In the second one if you fix two distinct indices $a$ and $b$, with $a < b$, you will have two terms $$ \frac{z_a}{z_a-z_b} + \frac{z_b}{z_b-z_a} = 1, $$ and there are $\dbinom{n}{2}$ such pairs $a, b$.
As to the third one, the two relevant terms here are $$ \frac{z_a^2}{z_a-z_b} + \frac{z_b^2}{z_b-z_a} = \frac{z_a^2-z_b^2}{z_a-z_b} = z_a + z_b, $$ so you see that for a fixed $a$ you get a term $z_a$ for each of the $n-1$ elements $b \in \{ 1, \dots, n\} \setminus \{ a\}$.
The pattern should now be clear also for the last equality.
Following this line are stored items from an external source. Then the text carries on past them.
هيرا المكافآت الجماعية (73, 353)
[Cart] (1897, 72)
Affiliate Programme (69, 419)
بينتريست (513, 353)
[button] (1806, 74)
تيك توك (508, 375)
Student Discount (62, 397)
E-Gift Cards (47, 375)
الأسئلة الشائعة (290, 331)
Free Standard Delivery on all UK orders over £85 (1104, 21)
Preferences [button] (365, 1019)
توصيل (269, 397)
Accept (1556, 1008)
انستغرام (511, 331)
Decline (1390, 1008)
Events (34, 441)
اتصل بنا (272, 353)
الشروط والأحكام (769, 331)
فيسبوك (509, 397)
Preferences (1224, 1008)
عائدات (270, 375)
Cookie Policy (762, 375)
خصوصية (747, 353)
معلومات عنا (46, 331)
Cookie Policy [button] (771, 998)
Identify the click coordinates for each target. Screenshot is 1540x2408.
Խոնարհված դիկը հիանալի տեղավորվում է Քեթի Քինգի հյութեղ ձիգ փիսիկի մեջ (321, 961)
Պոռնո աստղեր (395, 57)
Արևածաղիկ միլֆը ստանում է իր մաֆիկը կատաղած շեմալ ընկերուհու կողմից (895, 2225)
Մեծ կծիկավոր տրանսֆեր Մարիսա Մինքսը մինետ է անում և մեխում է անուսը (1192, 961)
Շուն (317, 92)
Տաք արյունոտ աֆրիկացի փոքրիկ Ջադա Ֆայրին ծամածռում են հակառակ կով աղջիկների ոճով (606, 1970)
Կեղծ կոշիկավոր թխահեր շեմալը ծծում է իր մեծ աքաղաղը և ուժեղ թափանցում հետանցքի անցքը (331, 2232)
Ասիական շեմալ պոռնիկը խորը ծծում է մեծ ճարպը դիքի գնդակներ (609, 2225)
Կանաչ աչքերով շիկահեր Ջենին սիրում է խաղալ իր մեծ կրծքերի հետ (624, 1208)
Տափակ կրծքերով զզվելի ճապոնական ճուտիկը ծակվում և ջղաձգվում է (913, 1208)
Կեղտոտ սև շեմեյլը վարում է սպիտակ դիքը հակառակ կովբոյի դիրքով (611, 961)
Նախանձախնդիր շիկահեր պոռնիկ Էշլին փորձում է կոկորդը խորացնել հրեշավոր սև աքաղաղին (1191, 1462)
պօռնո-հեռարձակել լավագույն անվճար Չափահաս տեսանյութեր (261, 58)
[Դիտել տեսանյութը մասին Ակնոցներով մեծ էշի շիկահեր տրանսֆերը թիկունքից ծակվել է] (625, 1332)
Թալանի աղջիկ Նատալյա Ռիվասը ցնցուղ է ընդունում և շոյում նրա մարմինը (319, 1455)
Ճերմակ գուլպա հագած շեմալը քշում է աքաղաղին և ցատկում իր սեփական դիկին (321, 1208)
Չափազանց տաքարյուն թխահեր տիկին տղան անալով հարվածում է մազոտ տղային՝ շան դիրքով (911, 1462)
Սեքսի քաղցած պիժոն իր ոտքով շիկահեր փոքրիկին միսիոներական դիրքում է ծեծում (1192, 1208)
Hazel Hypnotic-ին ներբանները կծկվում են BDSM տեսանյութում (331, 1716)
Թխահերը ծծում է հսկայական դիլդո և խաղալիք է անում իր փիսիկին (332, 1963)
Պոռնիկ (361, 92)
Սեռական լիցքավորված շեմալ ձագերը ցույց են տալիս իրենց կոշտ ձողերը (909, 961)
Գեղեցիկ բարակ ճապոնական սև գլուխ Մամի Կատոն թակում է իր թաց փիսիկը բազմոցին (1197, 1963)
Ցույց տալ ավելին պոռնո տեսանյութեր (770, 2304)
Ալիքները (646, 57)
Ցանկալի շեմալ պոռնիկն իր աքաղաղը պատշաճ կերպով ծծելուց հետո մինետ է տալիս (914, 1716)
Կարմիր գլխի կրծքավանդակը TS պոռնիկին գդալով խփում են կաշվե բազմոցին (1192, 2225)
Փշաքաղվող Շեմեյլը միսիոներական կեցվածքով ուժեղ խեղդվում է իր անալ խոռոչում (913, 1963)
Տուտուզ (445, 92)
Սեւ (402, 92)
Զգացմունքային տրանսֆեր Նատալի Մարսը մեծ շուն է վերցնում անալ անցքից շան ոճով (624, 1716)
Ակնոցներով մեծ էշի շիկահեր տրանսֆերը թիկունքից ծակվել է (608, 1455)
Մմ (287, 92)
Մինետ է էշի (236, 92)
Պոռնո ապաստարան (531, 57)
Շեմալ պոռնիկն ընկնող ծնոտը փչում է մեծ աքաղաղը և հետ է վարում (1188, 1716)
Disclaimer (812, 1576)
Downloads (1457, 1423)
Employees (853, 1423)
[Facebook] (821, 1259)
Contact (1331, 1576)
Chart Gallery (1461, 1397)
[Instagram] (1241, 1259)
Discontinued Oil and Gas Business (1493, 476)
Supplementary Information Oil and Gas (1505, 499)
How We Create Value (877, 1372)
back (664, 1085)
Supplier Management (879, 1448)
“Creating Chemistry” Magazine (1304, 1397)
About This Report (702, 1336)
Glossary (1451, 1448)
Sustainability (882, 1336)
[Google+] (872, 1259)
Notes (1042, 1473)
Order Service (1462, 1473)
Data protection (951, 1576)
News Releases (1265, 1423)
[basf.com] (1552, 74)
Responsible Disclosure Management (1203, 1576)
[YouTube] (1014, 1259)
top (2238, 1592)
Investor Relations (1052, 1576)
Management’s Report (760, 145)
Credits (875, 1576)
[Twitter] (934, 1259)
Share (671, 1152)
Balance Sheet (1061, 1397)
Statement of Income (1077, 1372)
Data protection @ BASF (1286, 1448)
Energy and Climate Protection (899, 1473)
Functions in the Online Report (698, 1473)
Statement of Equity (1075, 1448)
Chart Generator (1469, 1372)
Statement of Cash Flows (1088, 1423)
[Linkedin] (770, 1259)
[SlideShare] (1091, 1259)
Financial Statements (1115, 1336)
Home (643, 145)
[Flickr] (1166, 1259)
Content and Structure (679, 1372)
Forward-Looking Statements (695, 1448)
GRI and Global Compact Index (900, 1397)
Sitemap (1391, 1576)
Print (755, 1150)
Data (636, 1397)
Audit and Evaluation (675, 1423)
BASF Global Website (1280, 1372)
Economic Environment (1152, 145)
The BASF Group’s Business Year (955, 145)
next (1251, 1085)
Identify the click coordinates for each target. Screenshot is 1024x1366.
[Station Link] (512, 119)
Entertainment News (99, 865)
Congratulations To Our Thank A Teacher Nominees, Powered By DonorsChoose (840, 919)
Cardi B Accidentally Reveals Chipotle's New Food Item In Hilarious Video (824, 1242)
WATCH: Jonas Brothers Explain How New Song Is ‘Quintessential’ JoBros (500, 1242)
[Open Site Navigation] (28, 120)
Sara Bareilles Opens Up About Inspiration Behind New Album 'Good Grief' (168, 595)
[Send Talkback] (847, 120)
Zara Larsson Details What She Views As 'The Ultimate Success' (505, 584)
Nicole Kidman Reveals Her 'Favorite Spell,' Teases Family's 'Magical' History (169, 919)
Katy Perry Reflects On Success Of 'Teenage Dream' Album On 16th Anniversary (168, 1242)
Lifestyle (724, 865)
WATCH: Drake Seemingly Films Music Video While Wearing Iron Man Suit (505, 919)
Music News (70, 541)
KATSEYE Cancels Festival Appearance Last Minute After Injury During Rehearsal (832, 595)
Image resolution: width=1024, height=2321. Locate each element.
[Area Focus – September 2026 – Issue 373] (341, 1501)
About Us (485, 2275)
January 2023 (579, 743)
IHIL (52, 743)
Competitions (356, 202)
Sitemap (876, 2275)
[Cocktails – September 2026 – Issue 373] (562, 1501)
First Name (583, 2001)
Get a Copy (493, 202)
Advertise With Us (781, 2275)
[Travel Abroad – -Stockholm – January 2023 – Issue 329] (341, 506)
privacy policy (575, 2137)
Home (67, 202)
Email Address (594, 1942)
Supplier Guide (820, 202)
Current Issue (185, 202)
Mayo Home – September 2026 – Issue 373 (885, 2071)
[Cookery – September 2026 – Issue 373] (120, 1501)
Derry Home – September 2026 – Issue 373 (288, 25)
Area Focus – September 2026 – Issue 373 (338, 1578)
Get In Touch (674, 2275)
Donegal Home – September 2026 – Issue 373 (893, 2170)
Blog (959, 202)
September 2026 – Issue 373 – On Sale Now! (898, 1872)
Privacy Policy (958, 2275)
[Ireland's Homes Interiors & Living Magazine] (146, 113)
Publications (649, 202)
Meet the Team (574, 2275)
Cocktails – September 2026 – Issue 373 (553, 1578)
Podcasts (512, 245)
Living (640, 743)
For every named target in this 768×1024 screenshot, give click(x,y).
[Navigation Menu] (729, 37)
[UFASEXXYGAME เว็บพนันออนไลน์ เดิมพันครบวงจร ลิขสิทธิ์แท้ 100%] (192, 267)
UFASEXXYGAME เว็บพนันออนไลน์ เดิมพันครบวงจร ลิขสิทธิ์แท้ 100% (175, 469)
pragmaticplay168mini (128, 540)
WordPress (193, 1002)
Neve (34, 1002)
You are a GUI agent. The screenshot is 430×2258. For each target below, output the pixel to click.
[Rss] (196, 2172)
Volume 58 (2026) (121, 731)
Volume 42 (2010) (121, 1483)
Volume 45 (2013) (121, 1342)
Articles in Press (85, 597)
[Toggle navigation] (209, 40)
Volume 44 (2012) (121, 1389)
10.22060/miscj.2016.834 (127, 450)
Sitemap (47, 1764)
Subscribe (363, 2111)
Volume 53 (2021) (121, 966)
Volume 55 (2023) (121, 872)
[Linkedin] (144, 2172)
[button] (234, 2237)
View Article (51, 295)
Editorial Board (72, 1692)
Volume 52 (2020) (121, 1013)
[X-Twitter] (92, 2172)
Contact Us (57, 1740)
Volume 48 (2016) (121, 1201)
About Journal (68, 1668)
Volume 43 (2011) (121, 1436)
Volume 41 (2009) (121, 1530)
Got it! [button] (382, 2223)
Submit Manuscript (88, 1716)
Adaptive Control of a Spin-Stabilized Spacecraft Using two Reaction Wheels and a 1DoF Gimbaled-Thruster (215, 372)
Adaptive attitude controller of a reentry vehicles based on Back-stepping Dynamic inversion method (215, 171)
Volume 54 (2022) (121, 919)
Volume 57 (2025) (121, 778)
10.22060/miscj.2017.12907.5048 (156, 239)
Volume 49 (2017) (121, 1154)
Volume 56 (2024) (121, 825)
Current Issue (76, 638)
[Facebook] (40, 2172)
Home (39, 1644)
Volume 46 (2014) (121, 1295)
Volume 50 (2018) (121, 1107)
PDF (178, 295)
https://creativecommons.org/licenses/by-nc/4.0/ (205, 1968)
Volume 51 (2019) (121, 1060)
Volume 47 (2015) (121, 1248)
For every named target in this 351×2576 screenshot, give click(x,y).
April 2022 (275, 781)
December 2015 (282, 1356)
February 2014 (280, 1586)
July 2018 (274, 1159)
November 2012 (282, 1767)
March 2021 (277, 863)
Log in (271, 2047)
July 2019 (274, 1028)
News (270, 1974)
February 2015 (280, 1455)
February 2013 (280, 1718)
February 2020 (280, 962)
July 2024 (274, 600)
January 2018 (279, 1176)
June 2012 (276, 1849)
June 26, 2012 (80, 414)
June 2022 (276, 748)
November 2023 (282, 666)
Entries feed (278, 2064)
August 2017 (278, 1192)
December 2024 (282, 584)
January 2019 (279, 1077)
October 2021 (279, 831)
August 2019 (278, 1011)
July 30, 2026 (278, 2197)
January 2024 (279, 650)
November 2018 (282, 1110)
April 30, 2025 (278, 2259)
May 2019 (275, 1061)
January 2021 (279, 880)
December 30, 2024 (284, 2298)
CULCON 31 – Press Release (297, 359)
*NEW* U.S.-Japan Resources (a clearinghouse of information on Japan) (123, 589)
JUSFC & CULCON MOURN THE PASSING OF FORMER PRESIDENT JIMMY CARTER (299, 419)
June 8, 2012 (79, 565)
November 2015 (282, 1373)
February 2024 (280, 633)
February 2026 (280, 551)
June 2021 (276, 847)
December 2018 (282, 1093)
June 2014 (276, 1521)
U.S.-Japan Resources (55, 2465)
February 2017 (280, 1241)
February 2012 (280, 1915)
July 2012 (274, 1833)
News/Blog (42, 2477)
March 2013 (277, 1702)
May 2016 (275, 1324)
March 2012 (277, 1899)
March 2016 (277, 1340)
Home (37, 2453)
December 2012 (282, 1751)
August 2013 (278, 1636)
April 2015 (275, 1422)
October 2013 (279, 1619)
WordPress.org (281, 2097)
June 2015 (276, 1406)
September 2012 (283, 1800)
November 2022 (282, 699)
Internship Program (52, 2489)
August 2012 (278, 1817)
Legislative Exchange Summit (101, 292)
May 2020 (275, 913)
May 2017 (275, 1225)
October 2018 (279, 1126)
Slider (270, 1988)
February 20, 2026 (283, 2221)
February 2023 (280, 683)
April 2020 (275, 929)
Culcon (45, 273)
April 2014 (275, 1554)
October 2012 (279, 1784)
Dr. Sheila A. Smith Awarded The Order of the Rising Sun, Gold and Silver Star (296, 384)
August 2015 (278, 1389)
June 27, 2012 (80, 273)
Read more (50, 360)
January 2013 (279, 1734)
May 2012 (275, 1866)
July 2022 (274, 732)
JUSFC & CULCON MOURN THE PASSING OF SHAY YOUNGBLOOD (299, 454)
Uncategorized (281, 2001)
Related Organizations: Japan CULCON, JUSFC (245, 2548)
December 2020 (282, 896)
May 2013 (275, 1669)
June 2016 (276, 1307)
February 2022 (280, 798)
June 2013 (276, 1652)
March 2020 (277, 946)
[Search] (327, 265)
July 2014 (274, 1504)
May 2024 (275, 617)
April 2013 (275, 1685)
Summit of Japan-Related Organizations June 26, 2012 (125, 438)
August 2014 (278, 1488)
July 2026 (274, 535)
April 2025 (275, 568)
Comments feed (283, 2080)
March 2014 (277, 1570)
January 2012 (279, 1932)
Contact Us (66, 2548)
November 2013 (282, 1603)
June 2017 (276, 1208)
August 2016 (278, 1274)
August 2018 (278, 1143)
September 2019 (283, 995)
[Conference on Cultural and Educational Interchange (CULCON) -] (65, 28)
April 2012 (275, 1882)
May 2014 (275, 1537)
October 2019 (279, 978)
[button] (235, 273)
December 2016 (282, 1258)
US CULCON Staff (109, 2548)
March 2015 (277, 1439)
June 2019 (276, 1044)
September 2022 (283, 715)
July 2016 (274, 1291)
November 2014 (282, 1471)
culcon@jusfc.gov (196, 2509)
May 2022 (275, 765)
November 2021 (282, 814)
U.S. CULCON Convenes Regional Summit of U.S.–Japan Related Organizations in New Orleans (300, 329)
The general formula for $k \ge 2$ should be $$\sum_{i=1}^{n}\sum_{j\neq i}^n \frac{z_i^k}{z_i-z_j}=(n-1)\sum_{i=1}^n z_i^{k-1} + \sum_{i < j}\sum_{s=1}^{k-1} z_i^s z_j^{k-1-s}$$
On
Let $$S_2=\sum_{i=1}^{n}\sum_{j\neq i}^n \frac{z_i}{z_i-z_j}.$$ Then $$ S_2=\sum_{i=1}^{n}\sum_{j\neq i}^n \frac{(z_i-z_j)+z_j}{z_i-z_j}=\sum_{i=1}^{n}\sum_{j\neq i}^n \left(1+\frac{z_j}{z_i-z_j} \right)=\sum_{i=1}^{n}\sum_{j\neq i}^n 1+\sum_{i=1}^{n}\sum_{j\neq i}^n \frac{z_j}{z_i-z_j}=\\ \sum_{i=1}^{n}\sum_{j\neq i}^n 1-\sum_{i=1}^{n}\sum_{j\neq i}^n \frac{z_i}{z_i-z_j}=n(n-1)-S_2. $$ Thus $$ S_2=\frac{n(n-1)}{2}. $$
Let $$S_3=\sum_{i=1}^{n}\sum_{j\neq i}^n \frac{z_i^2}{z_i-z_j}.$$ Then $$ S_3=\sum_{i=1}^{n}\sum_{j\neq i}^n \frac{(z_i^2-z_j^2)+z_j^2}{z_i-z_j}=\sum_{i=1}^{n}\sum_{j\neq i}^n \left(\frac{z_i^2-z_j^2}{z_i-z_j} +\frac{z_j^2}{z_i-z_j}\right)=\\ \sum_{i=1}^{n}\sum_{j\neq i}^n(z_i+z_j)-\sum_{i=1}^{n}\sum_{j\neq i}^n\frac{z_j^2}{z_j-z_i}=2(n-1)\sum_i^n z_i-S_3. $$ Thus $$ S_3=(n-1)\sum_{i=1}^n z_i. $$
Just note that each term $$ \frac{1}{z_i-z_j} $$ appears twice, the second time with opposite sign, and hence their sum is zero.